L’utopie comme intelligence des lieux – comme politique des lieux
D’autre part, car l’utopie se présente comme une intelligence des lieux et qu’elle conduit
à préciser nos rapports à l’espace, aux territoires, aux places, ou encore aux emplacements. Elle
réinvestit la spatialité et rappelle que cette dernière n’est pas qu’un arrière-plan à la scène du
politique, mais qu’au contraire elle est indispensable pour comprendre comment se construisent
les relations de pouvoir. Il ne saurait ainsi y avoir de théorie du politique, sans théorie de
l’espace – sans théorie de son espace. L’utopie, à ce titre, ne manque pas de perspicacité pour
révéler les cartes du pouvoir et inventer celles qui échappent à ce dernier. L’hypothèse de
l’archipel doit également à ces considérations, tant elle s’est présentée à la fois comme un des
moyens de réinventer la topographie de l’utopie mais aussi comme une manière de mettre à
l’épreuve la conflictualité entre les espaces capitaliste et archipélique. Limités toutefois, aux
occupations françaises, nous n’avons pu donner qu’un échantillon du second et il conviendrait
peut-être de l’élargir pour faire pleinement droit à ce « Tout-Monde » défiant le « ToutMondialisé ». Aussi, serait-il nécessaire d’approfondir les logiques de réseaux et de circulation
entre les îles de l’archipel, qui n’ont été abordées que marginalement, faute de ressources
suffisantes. Par-delà ces prolongements, il faut souligner combien l’approche utopique invite à
79
la généralisation de méthodes cartographique/topographique et prouve la fécondité du recours
à une herméneutique spatiale pour déchiffrer le politique. L’hypothèse d’une politique des
lieux, que nous avons finalement esquissé, n’en est qu’une autre illustration, choisie pour
démontrer combien la question du « lieu » est parmi les plus pressantes et qu’elle inévitable dès
lors que l’on s’essaie à penser les conditions d’(im)possibilité du politique.

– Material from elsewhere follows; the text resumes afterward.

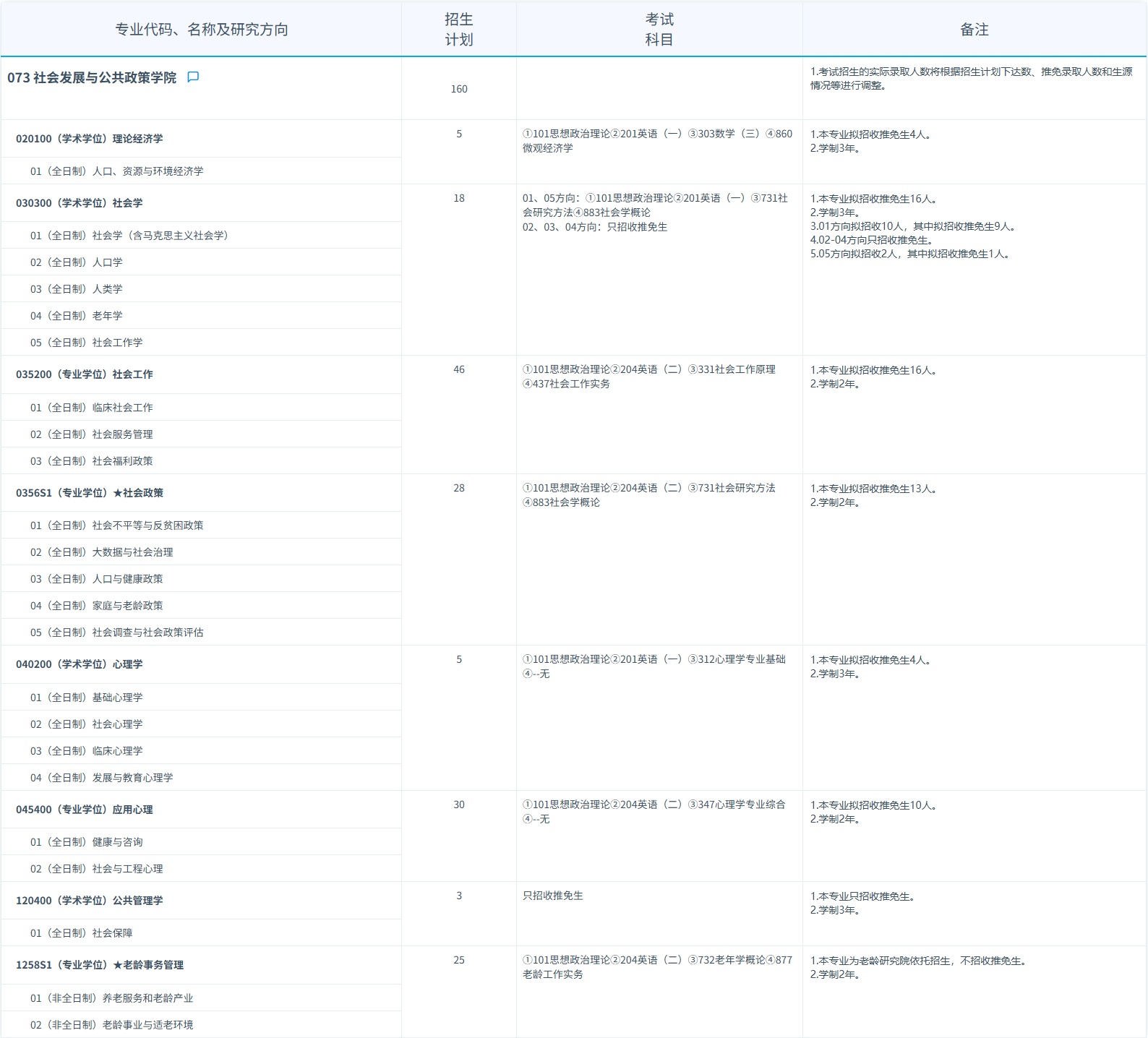Select the 03 临床心理学 direction
1148x1038 pixels.
pyautogui.click(x=87, y=751)
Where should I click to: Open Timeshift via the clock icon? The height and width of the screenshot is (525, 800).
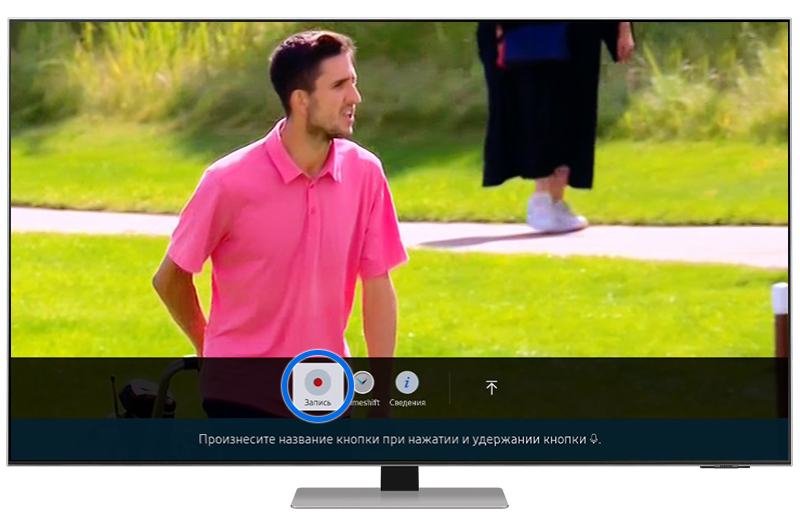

L’utopie comme invention du possible – comme transformation du monde.
Enfin, car l’utopie constitue peut-être l’à-venir d’une théorie critique contemporaine. En
effet, il s’agirait de se demander en quoi l’archipel de cet autre pays pourrait participer à
revitaliser la théorie critique, qui semble aujourd’hui s’être convertie en une théorie normative,
au détriment de son ambition francfortoise. Elle en aurait perdu sa volonté de formuler une
critique du capitalisme mais surtout de répondre au célèbre appel de Marx : « Les philosophes
n'ont fait qu'interpréter le monde ; il faut désormais le transformer ». Non qu’il faille vouloir
retrouver l’hypothétique « pureté » du projet de l'Institut de recherches sociales, mais plutôt
s’interroger sur les raisons qui ont conduit la radicalité et l’inventivité de la critique à s’épuiser.
On ne saurait que trop renvoyer à l’ouvrage de Stathis Kouvélakis, paru l’année dernière, dont
le titre ne manque pas d’être explicite (La critique défaite : émergence et domestication de la
Théorie critique. Horkheimer - Habermas – Honneth309), pour une analyse détaillée de cette
dilution progressive. Plus modestement, et à l’échelle de cette réflexion, il faut oser pourtant la
question : et si l’épuisement de la théorie critique ne tenait pas aussi à la disparition d’une
certaine attention à l’utopie ? Une utopie, qui serait précisément un des derniers lieux depuis
lequel penser « la transformation du monde » – non pas la programmer, ou la prévoir, mais
bien la réfléchir et l’empêcher de devenir « impossible à penser » pour reprendre la formule de
François Furet, dont l’écho est encore vif. Une utopie enfin, d’autant plus précieuse, qu’elle
pourrait apparaître, au terme de cette étude, non plus sujette « à réserve » mais bien à
« adhésion », si l’on entend par adhésion non pas souscription totale à sa forme ou son rôle,
mais bien plutôt acceptation de sa rencontre. Et d’une rencontre authentique résulte toujours
un ébranlement, un déplacement, une ouverture, une nouvelle chance.
309
KOUVÉLAKIS, Stathis. La critique défaite : émergence et domestication de la Théorie critique. Horkheimer Habermas – Honneth. Paris : Éditions Amsterdam. 2019.